Principal Evelyn Matugas flicks through one of the hundreds of textbooks ruined during Typhoon Haiyan.
Evelyn Matugas has a big job ahead of her. Three weeks after Haiyan hit she was appointed principal of the primary school where she has taught for 15 years. The school, catering for almost 890 students, lost over half of its classrooms in the typhoon. The day of my visit that stood – some roofless, some collapsed – in stark contrast to the intact buildings which are colourfully painted and immaculately looked after.
As I entered broken classrooms, it was clear that the damage extended beyond the structures. Hundreds of swollen textbooks and exercise books sat on shelves and desks, pages stuck together, ink running, useless.
In her first few weeks as principal, Evelyn did her best to keep the school running. She shortened timetables and adjusted classes so that grades were able to share the undamaged buildings. Roofless classrooms could be used for only short periods, before children and teachers would be forced to take a break from the heat. With most school materials water-damaged, teachers shared limited resources.
I think these challenges would be enough for any new principal to contend with, but Evelyn also worries about the home-life of her students and teachers. She told me that many houses in the area were destroyed, leaving families homeless. Some stayed with family and friends while trying to rebuild and others slept in basic structures made from tarpaulins and bamboo or crowded evacuation centres. Some families have evacuated altogether, leaving the island of Leyte and heading to Manila or Cebu. Evelyn isn’t sure whether the students from these families will ever return to her school.
Evelyn attributes an overall increase in absences to the storm. In the weeks following Typhoon Haiyan older children were often kept at home to help busy parents with chores, from finding timber for rebuilding to caring for younger siblings. In the lower grades attendance was more stable, with parents grateful for the opportunity to attend relief distributions and run other errands while their children are at school. However the behaviour of younger children is shaped by lingering memories of the storm. Children who were previously confident and happy attending school now cry when their parents drop them at classrooms. Evelyn says that rainy days are the worst, when despite reassurances from parents and staff, younger children fear that the rain will develop into floods.
Despite ongoing challenges, staff at this primary school recognise how important it is for children to get back to school. “We don’t want their education to be disrupted” says Evelyn, “it [school] also helps them feel normal.” And the parents agree. They have rallied to support Evelyn and her staff volunteering on weekends to clear the debris left by the storm. Government officials have come to assess the damage and have committed to repairing the school, but with significant damage to most schools in the area Evelyn is not sure when this work will happen. In the meantime it’s up to her, with staff, parents and students to make the best of their situation.
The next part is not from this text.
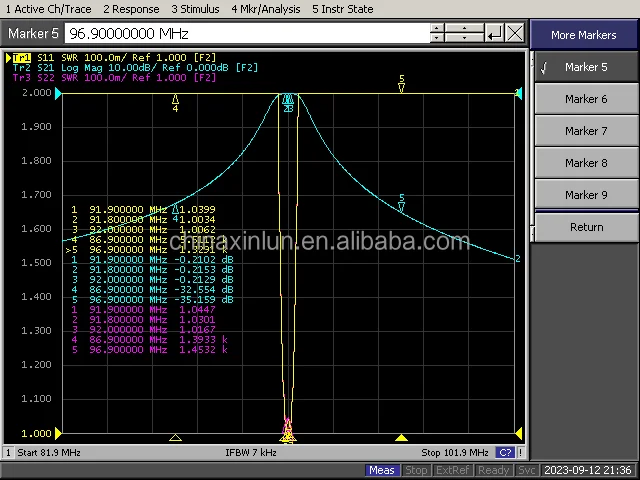Screen dimensions: 640x480
Task: Open the Stimulus menu
Action: (x=196, y=9)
World Vision has helped bring some fun and hope to the recovery efforts by opening a child friendly space at the school. World Vision uses child friendly spaces in emergencies to provide children with a safe space where they can play together, relax and take a break from the stresses they and their families face. In the aftermath of Haiyan, with severe damage to many schools, World Vision is working closely with principals to usechild friendly spaces to help kids get back to school. This means meeting with community leaders to gain support, recruiting and training volunteers and providing equipment like writing materials, sports equipment and musical instruments. The spaces provide relief for overstretched classrooms and teachers, and most importantly help make school a joyful experience for students again.
The launch of the child friendly space at Evelyn’s school is energetic. High school students have joined the primary school children on the oval in front of the World Vision team. Led from the front the children make paper aeroplanes, write on them their wishes for the future and launch them into the sky.
After this activity the blue World Vision chests are opened to cheers and children collect vollyballs, footballs, building blocks and craft materials. That afternoon the school grounds are filled with children and teachers playing and laughing together.
Evelyn is thankful for World Vision’s support, as well as the staff and parents so committed to helping children get back to school. Appointed as principal of a school where classrooms are destroyed and many of her students and staff remain homeless, Evelyn’s first job is to rebuild the school. Rebuilding the physical structures is likely to take some time, but Evelyn has already made enormous progress in bringing the community together and strengthening their resolve to work to continue their children’s education.
Thanks to your donations to our Typhoon Haiyan appeal, World Vision has been able to assist over 560,000 survivors with basics like food, shelter and hygiene items. As our response shifts into the recovery phase we’ll be working to help family’s rebuild their homes, and regain access to water, healthcare, education and jobs.